Wednesday, November 26, 2008

Debugging HelenOS with QEMU and GDB

It is possible to use the combination of QEMU and GDB to debug live HelenOS system. You need to have the respective cross-GDB ready if you intend to debug the system on a non-native architecture. You start by running QEMU like this:
$ qemu -cdrom image.iso -s -S
The lower-case -s tells QEMU to wait for the GDB session at port 1234. The capital -S instructs QEMU not to start the simulation before you enter c from the GDB prompt.

Once you have QEMU waiting for a connection at port 1234, do the following:
(gdb) target remote localhost:1234
After that, you should see something like this:
Remote debugging using localhost:1234
0x0000fff0 in ?? ()
(gdb)
GDB is now ready and you can start the simulation, but you still don't have any symbols. GDB allows you to load the symbol information using the symbol command:
(gdb) symbol kernel/kernel.raw
Instead of the kernel symbols, you can load symbols of any of the userspace ELF binaries, but bare in mind that you can have only one set of symbols loaded at a time. Now you are ready to proceed and can start the simulation:
(gdb) c
Later you can break back to the debugger by pressing Ctrl+C in the GDB window.

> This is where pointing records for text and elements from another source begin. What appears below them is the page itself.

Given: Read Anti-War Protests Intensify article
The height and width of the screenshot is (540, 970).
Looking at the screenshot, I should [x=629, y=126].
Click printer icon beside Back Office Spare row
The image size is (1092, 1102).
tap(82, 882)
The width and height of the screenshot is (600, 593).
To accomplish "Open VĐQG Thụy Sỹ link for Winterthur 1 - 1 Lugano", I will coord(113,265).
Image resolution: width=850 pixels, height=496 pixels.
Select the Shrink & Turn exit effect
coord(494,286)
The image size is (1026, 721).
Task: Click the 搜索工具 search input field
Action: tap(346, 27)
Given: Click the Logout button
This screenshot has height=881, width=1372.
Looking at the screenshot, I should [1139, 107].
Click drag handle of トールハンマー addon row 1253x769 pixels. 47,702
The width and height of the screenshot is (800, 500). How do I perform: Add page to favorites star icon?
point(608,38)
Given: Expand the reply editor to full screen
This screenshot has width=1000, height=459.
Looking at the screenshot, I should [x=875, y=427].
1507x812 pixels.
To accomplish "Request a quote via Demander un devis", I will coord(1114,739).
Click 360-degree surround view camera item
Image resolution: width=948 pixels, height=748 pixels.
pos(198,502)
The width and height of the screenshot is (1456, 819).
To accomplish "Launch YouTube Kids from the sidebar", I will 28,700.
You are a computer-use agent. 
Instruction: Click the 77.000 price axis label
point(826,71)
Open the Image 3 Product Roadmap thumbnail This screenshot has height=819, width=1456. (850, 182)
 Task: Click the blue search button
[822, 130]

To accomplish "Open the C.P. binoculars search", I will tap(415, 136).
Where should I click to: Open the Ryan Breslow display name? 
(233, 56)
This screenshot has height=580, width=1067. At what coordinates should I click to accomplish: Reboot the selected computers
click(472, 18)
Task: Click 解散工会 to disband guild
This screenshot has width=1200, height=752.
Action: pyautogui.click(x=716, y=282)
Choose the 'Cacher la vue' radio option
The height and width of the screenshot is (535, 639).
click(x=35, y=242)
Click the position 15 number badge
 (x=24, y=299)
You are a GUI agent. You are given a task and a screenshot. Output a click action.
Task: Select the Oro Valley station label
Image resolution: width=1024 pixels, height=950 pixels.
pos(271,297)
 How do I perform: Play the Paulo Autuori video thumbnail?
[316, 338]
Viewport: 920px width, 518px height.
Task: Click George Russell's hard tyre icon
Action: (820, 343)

This method gives you a nice debugging features for QEMU targets on which HelenOS runs. One problem is that the simulator cannot separate the execution of the kernel from the execution of the separate userspace tasks so if you single step long enough, there will be some context switches that you won't be able to filter out. In this light, the debugging approach seems to be most suitable for debugging the kernel.

Saturday, November 8, 2008

Thoughts about observability

My English language spell-checker tells me that there is no such word as observability. In the Solaris technical parlance, we use this term to refer to the software features that allow one to have a pretty good idea about what was the system doing sometimes in the past, be it in the time of a crash or in the history of the running system, and also what is the system doing right now. There are many observability tools and techniques, some more sophisticated than others.

For instance, Linus Torvalds, as well as a great deal of his fellow Linux kernel developers and also Linux users, expressed himself, and this is not an exact quotation, that real men use debug prints and their brain to debug something as complex as the Linux kernel. I last saw someone else to use these words yesterday on the Czech Linux site root.cz. Linus has also said, at least once, that Solaris is a piece of crap mainly because it has observability features that go far beyond the debug print-brain technology. According to Linus, the holy grail of debugging is:
So forget about it. The whole model is totally broken. We need to make
bug-reports short and sweet, enough so that random people can
copy-and-paste them into an email or take a digital photo. Anything else
IS TOTALLY INSANE AND USELESS!
Frankly, sometimes it is too early for the crash dump to be generated so we occasionally also receive digital photos of the panic messages from our customers or from the OpenSolaris community members, but you hardly ever get enough information from a photo. What you really want to have is a crash dump, because in 99.999% cases it contains all the state which lead to the crash.

In Solaris the debugger is called mdb or kmdb, depending on whether you are looking into a coredump, a crashdump, a running system or a running system in single-stepping mode. Solaris has had a kernel debugger for ages and for my job, it is the ultimate tool without which I would be condemned to looking into a crystal sphere^H^H^H^H^H^H^H^H^H^H^H^H^H^H^H^H digital photos.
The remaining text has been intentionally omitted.